- **Problem requirements**
Repeat the data that follows exactly, starting at the line with "Grill Services Miami (218, 2135)" and ending at the line with "[button] (27, 44)", and leave out every picture.

- **Data**
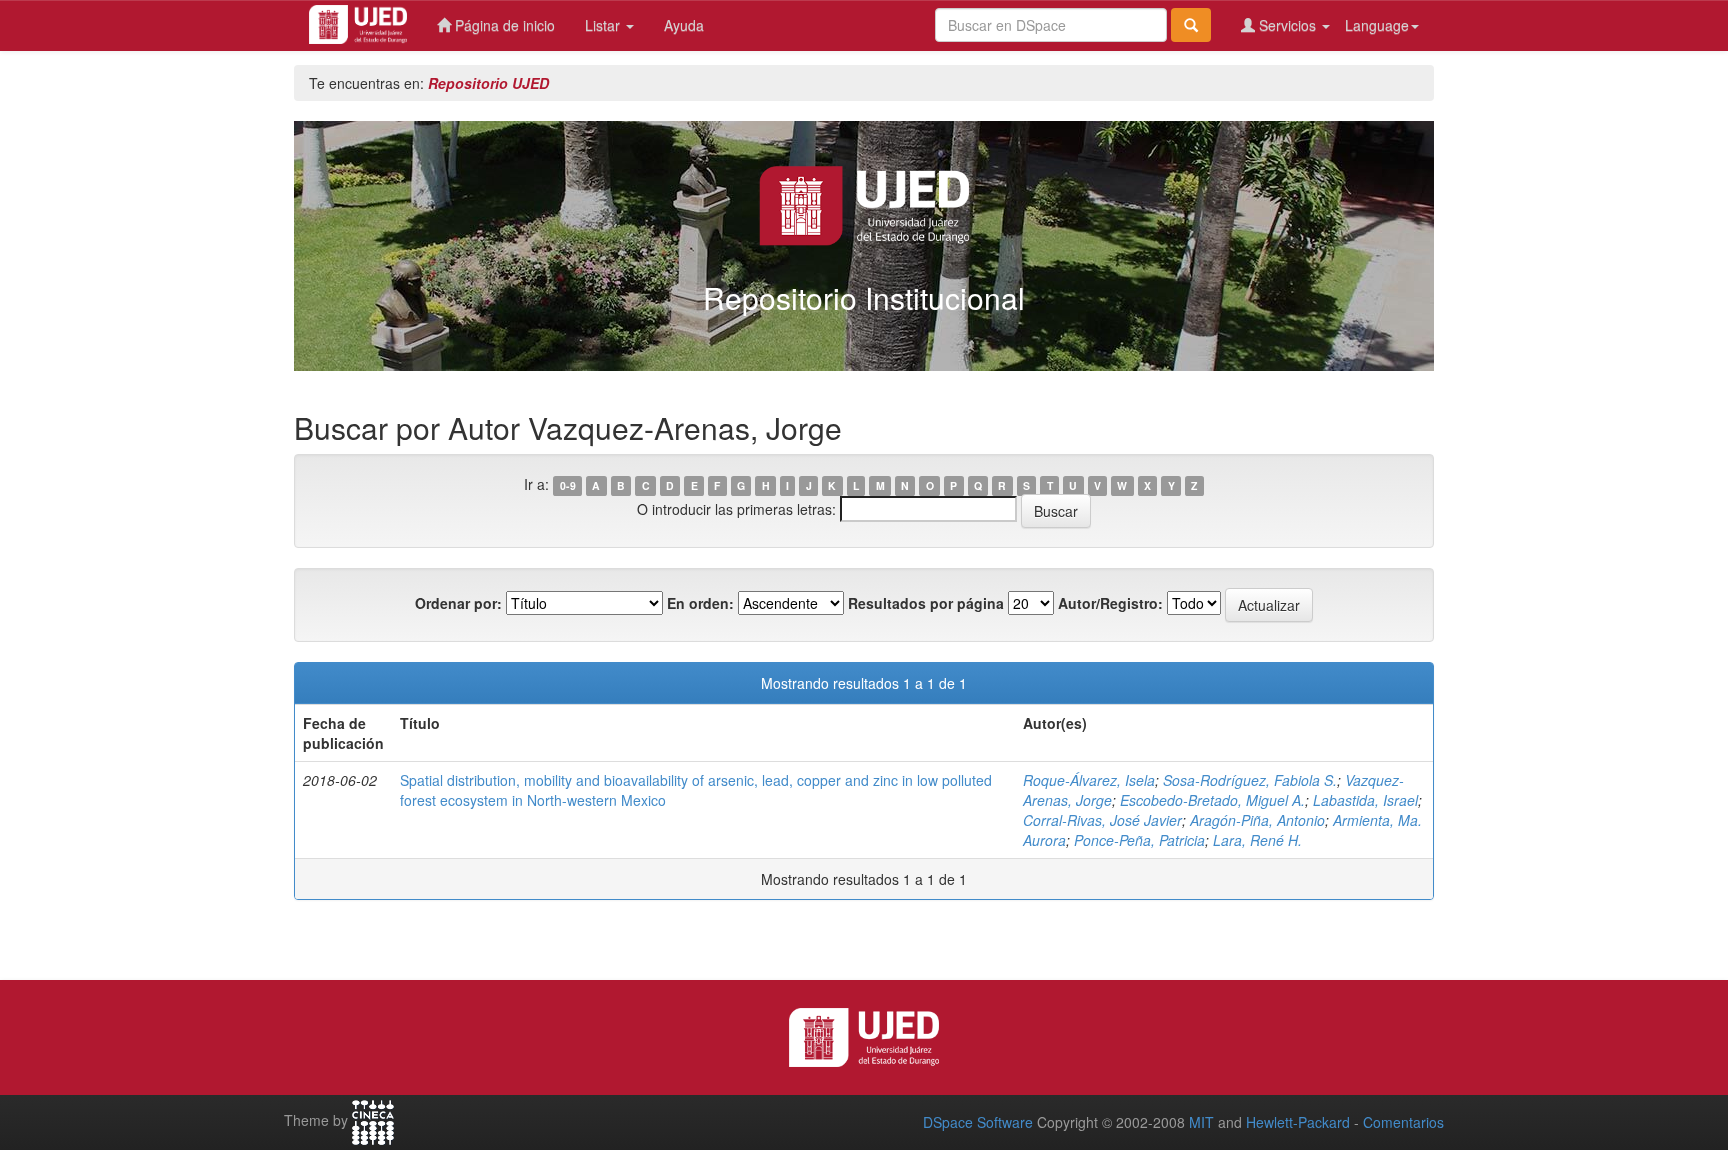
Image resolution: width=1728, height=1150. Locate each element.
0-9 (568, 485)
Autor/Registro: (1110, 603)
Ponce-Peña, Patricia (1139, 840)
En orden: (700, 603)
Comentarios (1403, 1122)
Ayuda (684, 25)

--

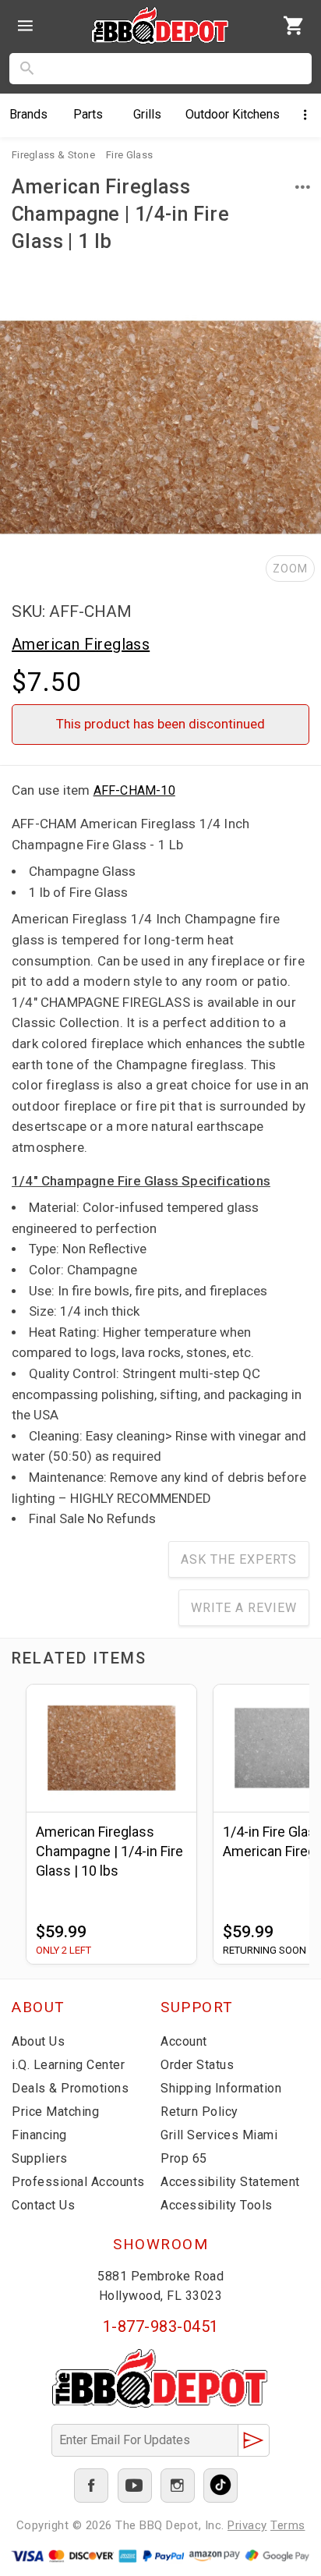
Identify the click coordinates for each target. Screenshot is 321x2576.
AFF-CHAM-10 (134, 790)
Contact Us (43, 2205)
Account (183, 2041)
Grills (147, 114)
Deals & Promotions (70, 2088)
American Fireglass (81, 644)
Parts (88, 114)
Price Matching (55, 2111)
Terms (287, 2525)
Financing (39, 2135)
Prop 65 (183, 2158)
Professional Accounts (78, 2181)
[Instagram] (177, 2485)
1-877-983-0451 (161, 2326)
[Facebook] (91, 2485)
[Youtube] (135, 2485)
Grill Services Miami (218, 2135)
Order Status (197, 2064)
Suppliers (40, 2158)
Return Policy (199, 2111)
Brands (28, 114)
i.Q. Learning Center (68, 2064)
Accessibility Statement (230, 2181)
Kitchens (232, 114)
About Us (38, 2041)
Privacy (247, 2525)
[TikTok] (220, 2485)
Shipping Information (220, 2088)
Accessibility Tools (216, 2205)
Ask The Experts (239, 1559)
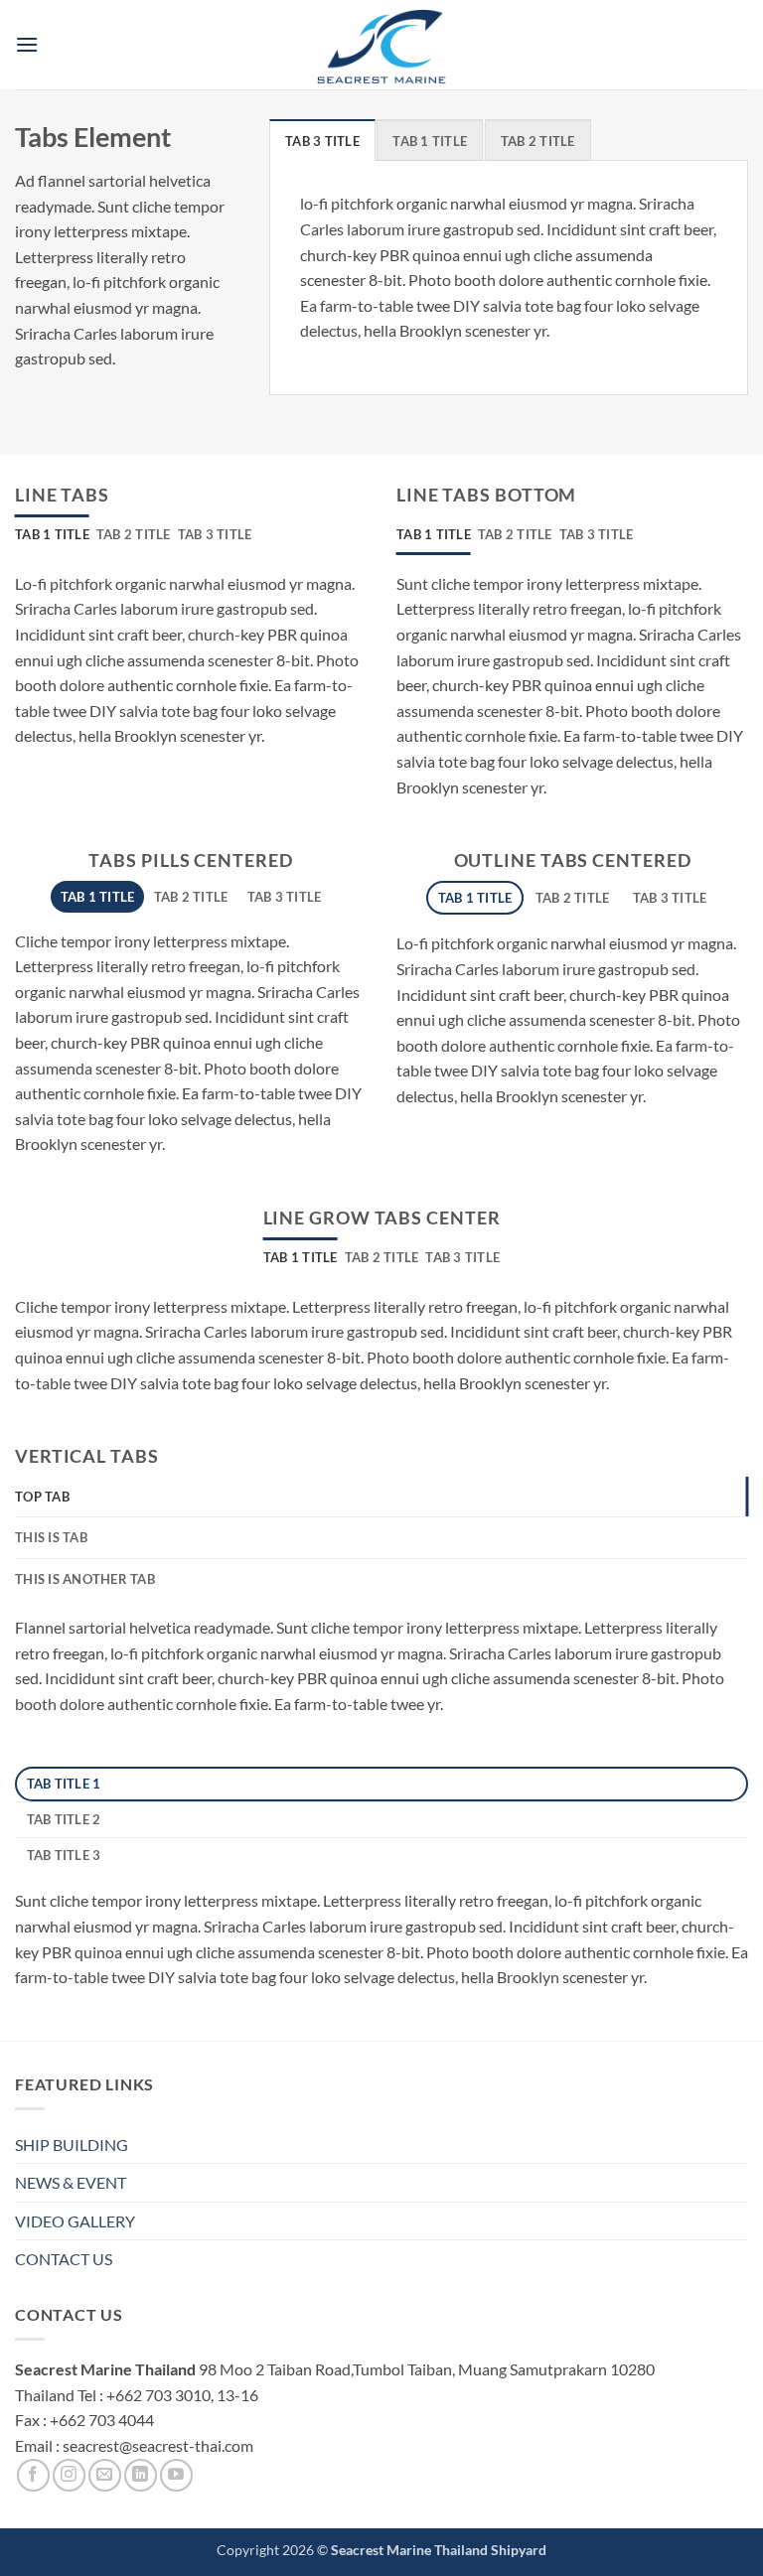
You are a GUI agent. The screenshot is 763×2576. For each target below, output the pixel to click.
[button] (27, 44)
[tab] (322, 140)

- **Task output**
Grill Services Miami (218, 2135)
Order Status (197, 2064)
Suppliers (40, 2158)
Return Policy (199, 2111)
Brands (28, 114)
i.Q. Learning Center (68, 2064)
Accessibility Statement (230, 2181)
Kitchens (232, 114)
About Us (38, 2041)
Privacy (247, 2525)
[TikTok] (220, 2485)
Shipping Information (220, 2088)
Accessibility Tools (216, 2205)
Ask The Experts (239, 1559)
You are a GUI agent. The screenshot is 763×2576. For each target below, output the pixel to click.
[button] (27, 44)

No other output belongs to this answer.